“He also told them a parable: “Can a blind man lead a blind man? Will they not both fall into a pit? A disciple is not above his teacher, but everyone when he is fully trained will be like his teacher. Why do you see the speck that is in your brother’s eye, but do not notice the log that is in your own eye? How can you say to your brother, ‘Brother, let me take out the speck that is in your eye,’ when you yourself do not see the log that is in your own eye? You hypocrite, first take the log out of your own eye, and then you will see clearly to take out the speck that is in your brother’s eye.” – Luke 6:39-42
Might as well admit it — all of us are flawed. None of us sees very well. The longer I live on this planet the more I agree with my classmate who claims to be a “One-Point Calvinist” (the belief that there is no part of any of us that is not effected by sin). We may mean well, we may do our best to help others along, but here’s the rub: there’s only one Teacher who was ever perfect. As believers in Jesus Christ we are called to learn from our Teacher, to be instructed and guided by Him.

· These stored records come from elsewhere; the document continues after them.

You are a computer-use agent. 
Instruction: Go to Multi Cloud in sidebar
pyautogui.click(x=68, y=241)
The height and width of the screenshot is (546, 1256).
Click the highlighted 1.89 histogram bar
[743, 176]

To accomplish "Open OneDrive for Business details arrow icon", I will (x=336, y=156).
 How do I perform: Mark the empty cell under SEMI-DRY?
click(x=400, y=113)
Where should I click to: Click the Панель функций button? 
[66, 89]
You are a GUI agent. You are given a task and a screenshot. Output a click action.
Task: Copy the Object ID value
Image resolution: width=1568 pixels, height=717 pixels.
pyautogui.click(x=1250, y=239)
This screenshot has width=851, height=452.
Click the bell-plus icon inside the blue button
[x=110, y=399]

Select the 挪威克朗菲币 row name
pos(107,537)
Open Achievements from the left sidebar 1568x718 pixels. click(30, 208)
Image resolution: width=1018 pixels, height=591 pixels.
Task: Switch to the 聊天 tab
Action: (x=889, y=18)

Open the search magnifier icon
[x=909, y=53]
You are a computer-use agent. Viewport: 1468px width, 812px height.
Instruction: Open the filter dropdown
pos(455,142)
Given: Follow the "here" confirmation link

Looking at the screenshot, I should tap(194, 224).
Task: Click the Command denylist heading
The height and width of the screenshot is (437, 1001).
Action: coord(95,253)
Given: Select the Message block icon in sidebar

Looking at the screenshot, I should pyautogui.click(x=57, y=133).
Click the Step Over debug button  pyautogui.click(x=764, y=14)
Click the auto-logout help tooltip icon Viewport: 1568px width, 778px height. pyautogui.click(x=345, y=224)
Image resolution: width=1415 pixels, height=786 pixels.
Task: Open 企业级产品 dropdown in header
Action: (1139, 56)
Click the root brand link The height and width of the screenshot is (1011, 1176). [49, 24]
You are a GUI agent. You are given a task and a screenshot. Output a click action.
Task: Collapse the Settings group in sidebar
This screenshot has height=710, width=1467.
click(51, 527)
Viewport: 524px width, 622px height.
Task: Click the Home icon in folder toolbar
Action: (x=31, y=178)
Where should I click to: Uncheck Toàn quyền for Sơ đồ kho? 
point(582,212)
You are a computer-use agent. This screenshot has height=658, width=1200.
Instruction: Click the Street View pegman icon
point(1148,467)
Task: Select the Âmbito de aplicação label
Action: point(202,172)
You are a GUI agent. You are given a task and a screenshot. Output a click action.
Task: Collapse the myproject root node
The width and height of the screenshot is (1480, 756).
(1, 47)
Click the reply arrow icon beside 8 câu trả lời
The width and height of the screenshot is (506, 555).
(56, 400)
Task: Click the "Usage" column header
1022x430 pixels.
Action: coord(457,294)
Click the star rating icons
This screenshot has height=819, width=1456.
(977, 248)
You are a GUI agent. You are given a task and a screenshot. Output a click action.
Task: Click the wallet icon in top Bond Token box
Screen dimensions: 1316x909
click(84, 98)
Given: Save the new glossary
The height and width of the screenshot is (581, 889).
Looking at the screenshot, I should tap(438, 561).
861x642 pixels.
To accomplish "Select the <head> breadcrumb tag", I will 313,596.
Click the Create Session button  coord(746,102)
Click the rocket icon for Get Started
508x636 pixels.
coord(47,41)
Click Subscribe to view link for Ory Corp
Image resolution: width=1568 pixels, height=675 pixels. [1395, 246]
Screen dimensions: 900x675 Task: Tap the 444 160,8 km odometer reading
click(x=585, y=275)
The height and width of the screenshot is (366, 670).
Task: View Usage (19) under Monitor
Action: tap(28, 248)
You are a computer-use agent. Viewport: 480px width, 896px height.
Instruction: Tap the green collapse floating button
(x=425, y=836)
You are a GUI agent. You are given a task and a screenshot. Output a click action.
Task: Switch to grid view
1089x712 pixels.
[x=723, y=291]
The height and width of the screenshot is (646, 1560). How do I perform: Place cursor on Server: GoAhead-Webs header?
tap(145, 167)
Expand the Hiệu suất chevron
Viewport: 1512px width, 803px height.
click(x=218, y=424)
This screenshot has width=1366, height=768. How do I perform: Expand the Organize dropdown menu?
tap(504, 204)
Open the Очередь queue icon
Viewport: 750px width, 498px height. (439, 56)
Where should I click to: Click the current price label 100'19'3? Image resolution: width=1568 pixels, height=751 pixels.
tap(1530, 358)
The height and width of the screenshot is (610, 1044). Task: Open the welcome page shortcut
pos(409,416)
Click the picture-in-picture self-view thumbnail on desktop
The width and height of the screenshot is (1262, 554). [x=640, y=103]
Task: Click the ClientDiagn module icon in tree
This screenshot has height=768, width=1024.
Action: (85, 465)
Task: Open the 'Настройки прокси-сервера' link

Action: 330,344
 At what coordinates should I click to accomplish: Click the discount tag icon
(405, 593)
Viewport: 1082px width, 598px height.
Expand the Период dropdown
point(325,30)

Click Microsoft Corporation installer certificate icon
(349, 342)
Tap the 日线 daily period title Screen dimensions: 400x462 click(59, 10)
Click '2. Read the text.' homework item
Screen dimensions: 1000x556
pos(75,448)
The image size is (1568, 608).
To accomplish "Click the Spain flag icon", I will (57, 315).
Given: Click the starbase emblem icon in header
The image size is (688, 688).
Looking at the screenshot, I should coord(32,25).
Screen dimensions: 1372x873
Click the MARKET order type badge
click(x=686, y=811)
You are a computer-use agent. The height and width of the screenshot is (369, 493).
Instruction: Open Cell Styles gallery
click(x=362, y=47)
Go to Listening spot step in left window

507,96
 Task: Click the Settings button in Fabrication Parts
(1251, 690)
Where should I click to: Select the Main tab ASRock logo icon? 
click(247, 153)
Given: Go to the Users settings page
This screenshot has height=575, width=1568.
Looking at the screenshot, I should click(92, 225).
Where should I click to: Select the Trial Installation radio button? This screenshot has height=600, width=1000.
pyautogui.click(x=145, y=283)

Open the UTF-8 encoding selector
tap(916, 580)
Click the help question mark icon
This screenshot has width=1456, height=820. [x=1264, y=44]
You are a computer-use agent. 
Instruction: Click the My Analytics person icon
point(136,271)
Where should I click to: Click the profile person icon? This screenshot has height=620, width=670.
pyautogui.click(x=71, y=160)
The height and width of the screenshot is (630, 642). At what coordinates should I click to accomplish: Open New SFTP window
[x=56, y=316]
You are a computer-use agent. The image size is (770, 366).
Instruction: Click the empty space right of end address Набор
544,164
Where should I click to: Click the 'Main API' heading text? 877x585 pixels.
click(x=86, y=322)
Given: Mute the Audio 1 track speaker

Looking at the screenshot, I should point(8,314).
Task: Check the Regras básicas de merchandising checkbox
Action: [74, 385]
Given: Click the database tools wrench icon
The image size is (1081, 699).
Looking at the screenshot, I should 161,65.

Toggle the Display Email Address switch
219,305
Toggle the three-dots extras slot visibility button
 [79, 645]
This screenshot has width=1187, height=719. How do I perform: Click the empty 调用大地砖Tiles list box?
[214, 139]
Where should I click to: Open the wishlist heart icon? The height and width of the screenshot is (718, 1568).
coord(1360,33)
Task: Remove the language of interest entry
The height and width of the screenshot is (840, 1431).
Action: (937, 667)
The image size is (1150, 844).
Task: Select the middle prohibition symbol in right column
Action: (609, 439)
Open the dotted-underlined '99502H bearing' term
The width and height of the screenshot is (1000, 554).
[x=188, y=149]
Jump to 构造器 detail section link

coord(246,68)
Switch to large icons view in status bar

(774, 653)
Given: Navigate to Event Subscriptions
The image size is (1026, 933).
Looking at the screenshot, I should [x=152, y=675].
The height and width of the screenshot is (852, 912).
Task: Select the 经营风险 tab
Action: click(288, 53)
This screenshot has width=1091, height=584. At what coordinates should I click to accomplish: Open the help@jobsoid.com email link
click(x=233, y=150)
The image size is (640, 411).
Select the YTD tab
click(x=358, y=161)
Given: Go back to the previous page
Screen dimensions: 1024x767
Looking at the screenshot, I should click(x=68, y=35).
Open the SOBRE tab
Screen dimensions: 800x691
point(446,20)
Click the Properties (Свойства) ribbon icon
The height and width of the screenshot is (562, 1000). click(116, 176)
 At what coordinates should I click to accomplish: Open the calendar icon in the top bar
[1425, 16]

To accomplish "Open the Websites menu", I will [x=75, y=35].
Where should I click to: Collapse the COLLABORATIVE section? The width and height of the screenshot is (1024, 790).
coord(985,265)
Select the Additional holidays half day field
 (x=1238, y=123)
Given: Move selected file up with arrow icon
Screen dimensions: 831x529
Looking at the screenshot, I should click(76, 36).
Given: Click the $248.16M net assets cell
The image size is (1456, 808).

Not that I think human teachers are worthless — far from it! Most of us who value education and spiritual growth can name one teacher, or perhaps two or three, who have had a profoundly positive influence in our lives. I turn this over in my mind as I think on Jesus’ words: “when he is fully trained will be like his teacher”. How true! Just as young parents find themselves saying the same things to their children that their parents said to them, when I teach I can hear the words of my teachers coming effortlessly out of my own mouth. If only I knew Jesus’ words so well! If only they would come as quickly! This is something to aim for and pray for… and praise God for, because He promises we will indeed someday be like Him.
As I read these words I am also reminded of a popular song I often hear young people quoting: “…and I will try to fix you” (Fix You by Coldplay). It’s about someone whose heart has been broken, who has tried everything they know to do and somehow failed, and the singer, moved by their troubles, offers to ‘fix you’. It’s a noble sentiment, but… in the end hopelessly co-dependent. No one person can ‘fix’ another person, or even fix the circumstances of their lives. That’s God’s job. The falls and the failures, the pain and sorrow will never end till we place ourselves in His loving hands.